# The problem:
Please lay out the stretch from the line containing "Locate an element on the screen." through the line containing "Describe the element" as a numbered list, leaving out any blank lines.

# Information shown:

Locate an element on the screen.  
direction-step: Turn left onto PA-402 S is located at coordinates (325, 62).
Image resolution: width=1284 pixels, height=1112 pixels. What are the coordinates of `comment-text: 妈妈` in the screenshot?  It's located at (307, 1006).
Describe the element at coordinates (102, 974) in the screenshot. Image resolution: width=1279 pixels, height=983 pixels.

---

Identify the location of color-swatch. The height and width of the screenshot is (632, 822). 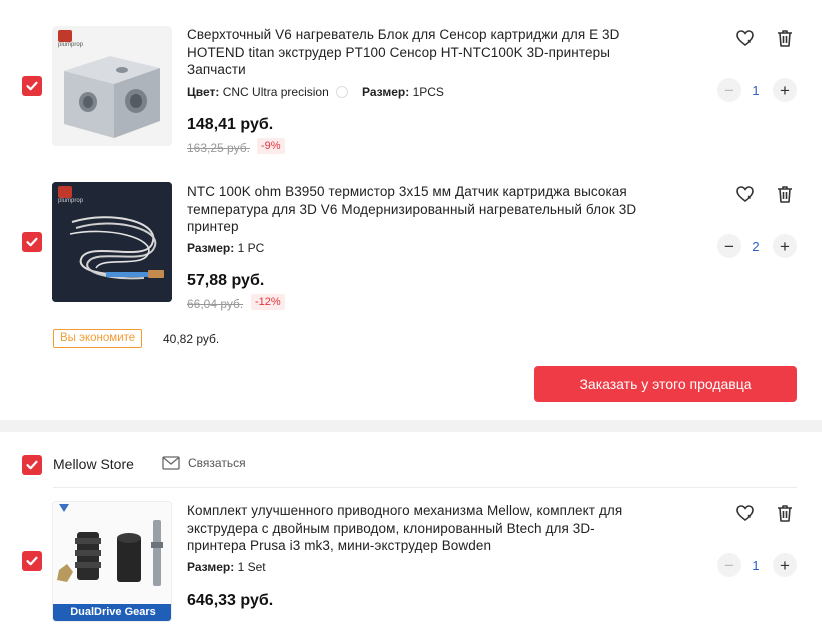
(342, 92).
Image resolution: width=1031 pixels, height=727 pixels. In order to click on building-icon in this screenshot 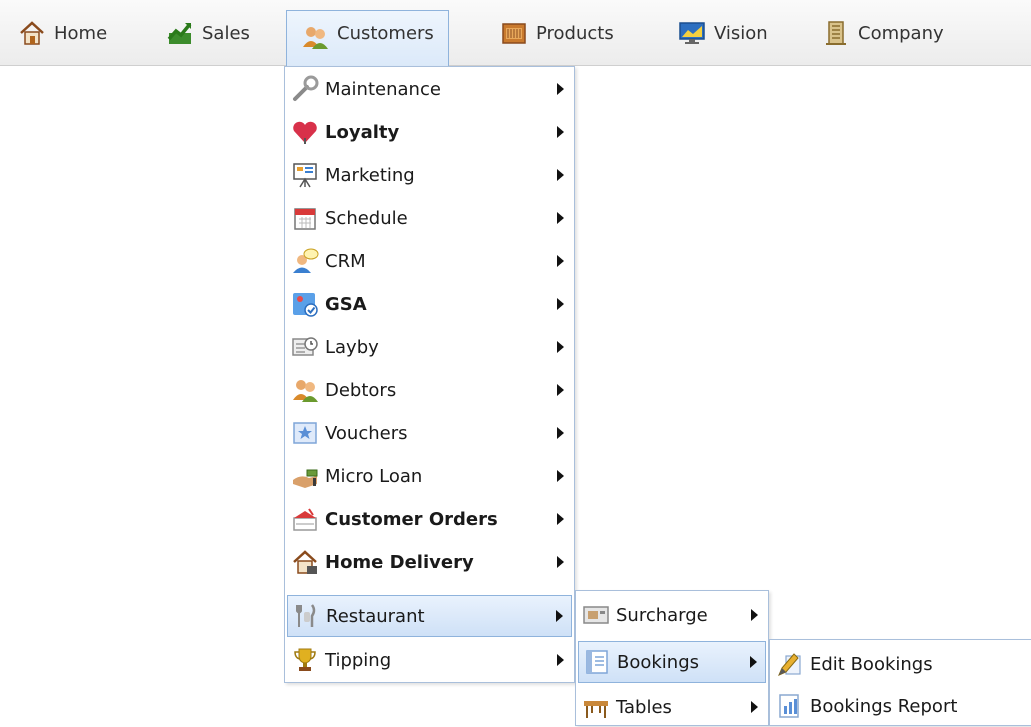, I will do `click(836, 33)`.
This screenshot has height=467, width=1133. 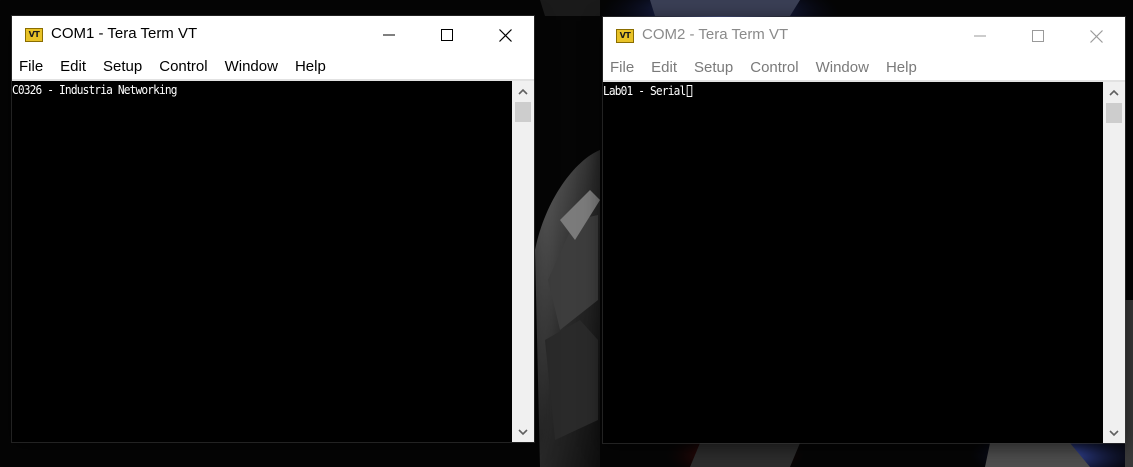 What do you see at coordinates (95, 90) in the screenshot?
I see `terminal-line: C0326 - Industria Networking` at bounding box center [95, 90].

# Answer box:
1. Locate an element on the screen.  
2. direction-step: Turn left onto PA-402 S is located at coordinates (325, 62).
3. Image resolution: width=1284 pixels, height=1112 pixels. What are the coordinates of `comment-text: 妈妈` in the screenshot?  It's located at (307, 1006).
4. Describe the element at coordinates (102, 974) in the screenshot. Image resolution: width=1279 pixels, height=983 pixels.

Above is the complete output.